Le vénérable continua son interminable discours jusqu’à arriver à un étrange personnage. Tous les mentors étaient des guerriers accomplis qui arboraient une puissante stature, celui-ci jurait par sa grandeur et sa finesse. Ses cheveux sombres lui descendaient jusqu’aux oreilles et il n’avait aucune cicatrice. La seule chose qui pouvait prouver son statut de chasseur était son regard perçant. Armand sentit son acolyte retenir son souffle, cela devait être le fameux Helset, le membre de l’Ordre dont l’adolescent ne tarissait pas d’éloges. L’albinos espéra de tout cœur que son ami fut choisi. Il vit ses prières exaucées lorsque le prénom de Frantz fut prononcé. Ce dernier ne cacha pas son allégresse tandis qu’il rejoignait son mentor, Armand fit mine de le suivre dans sa ferveur, mais au fond de lui, il regrettait que cette promotion ait rompu le lien physique qui les unissait.
Il repoussa rapidement son trouble, car le vénérable venait d’enchainer sur la présentation de Kerban. Il serait peut-être le prochain à être choisi, en tout cas, il l’espérait du fond du cœur. L’introduction lui parut durer une éternité et lorsque le nom de la recrue fut cité, Armand passa par toutes les émotions : surprise, joie puis frustration. Celui qui avait été promu novice partageait avec lui que les premières lettres de son prénom. L’attente continua inlassablement. Le nombre de chasseurs diminuait peu à peu et Armand n’avait toujours pas été convoqué. Il en venait même à douter de l’être aujourd’hui. Il savait que les membres de son groupe n’avaient que deux options : être choisi ou rentrer chez lui. Il était tellement perdu dans ses pensées qu’il sursauta lorsque son nom fut prononcé.

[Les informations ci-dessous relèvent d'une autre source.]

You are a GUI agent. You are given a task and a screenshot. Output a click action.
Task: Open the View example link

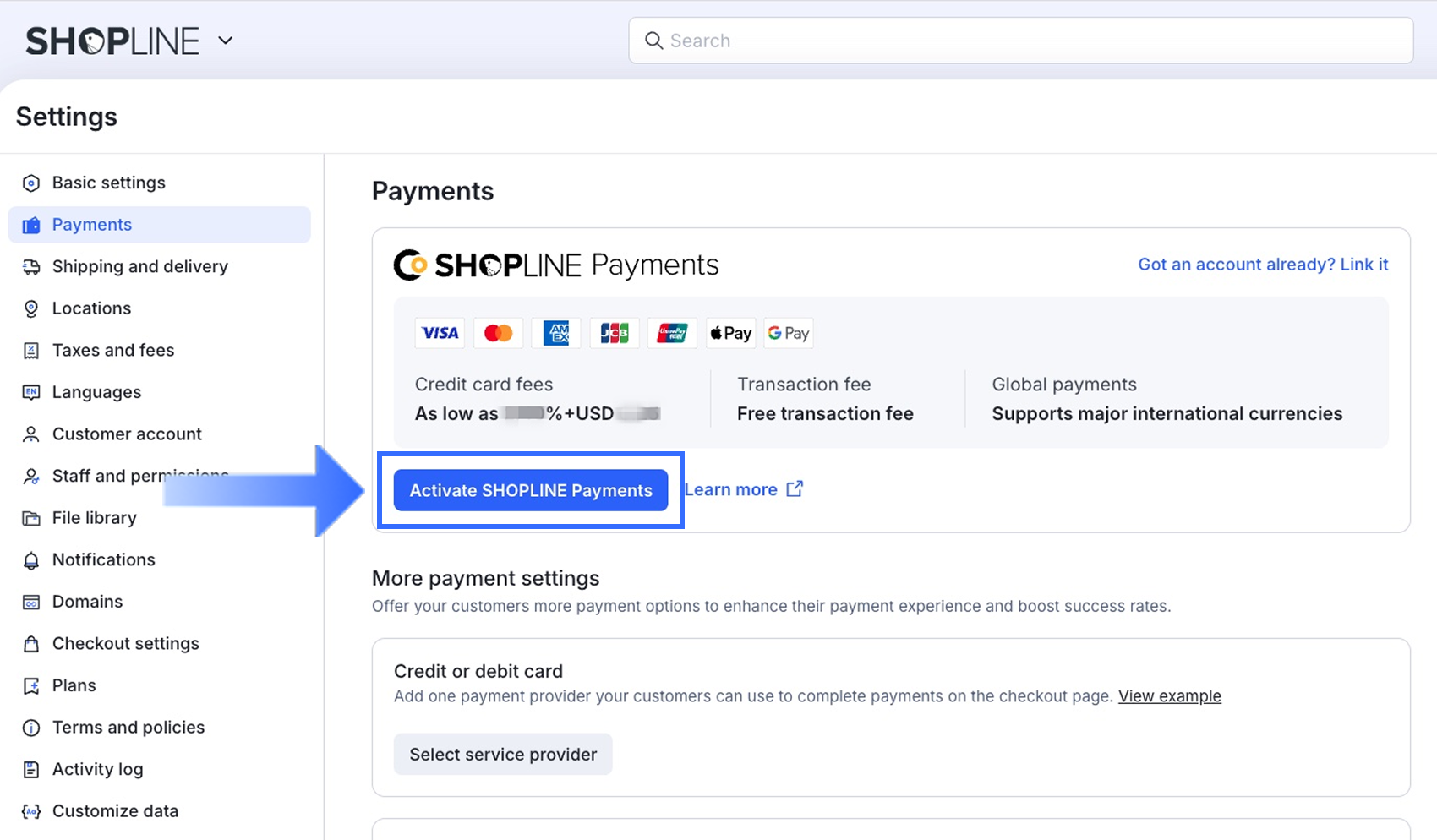[1169, 696]

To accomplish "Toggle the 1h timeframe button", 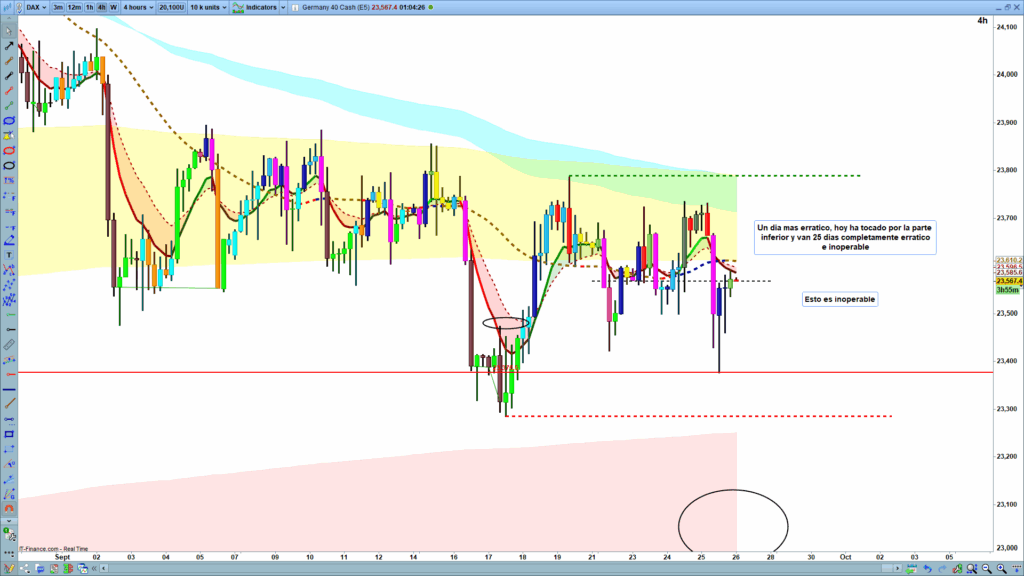I will point(90,7).
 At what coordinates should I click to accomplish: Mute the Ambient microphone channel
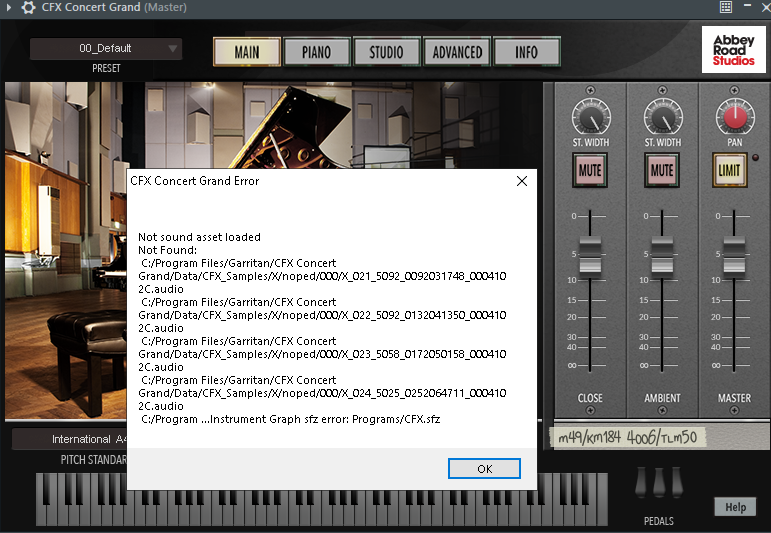coord(662,171)
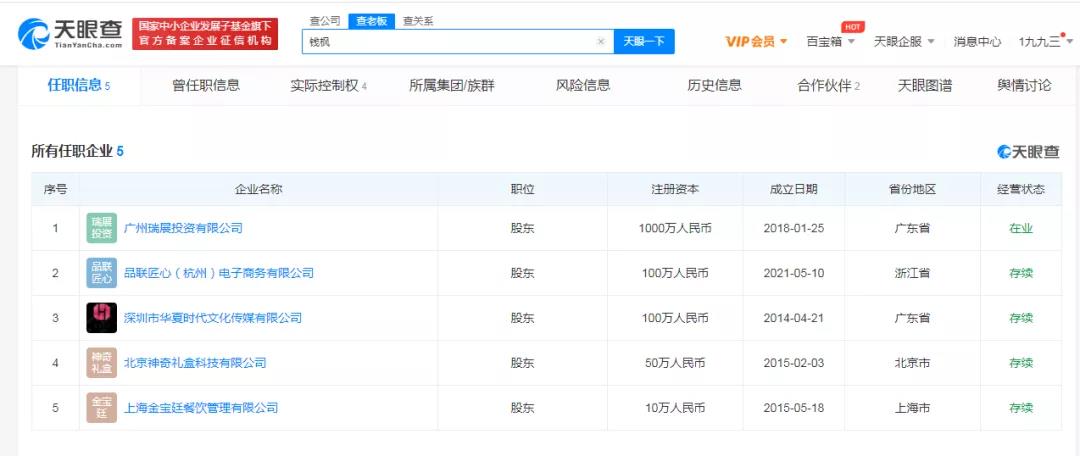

L’albinos mit un long moment à réagir, trop surpris par cet instant. Il n’avait pas écouté l’éloge monocorde du vénérable et ignorait donc qui assurerait sa formation. Tout espoir s’anéantit lorsqu’il vit le sourire goguenard de son mentor. Il n’avait pas changé depuis hier, la même allure de clochard. Armand s’approcha de Wilhem et lui tendit la main. Le chasseur la saisit impassiblement, mais prit bien soin de lui broyer les phalanges, lui faisant comprendre silencieusement que le jeune homme allait en baver.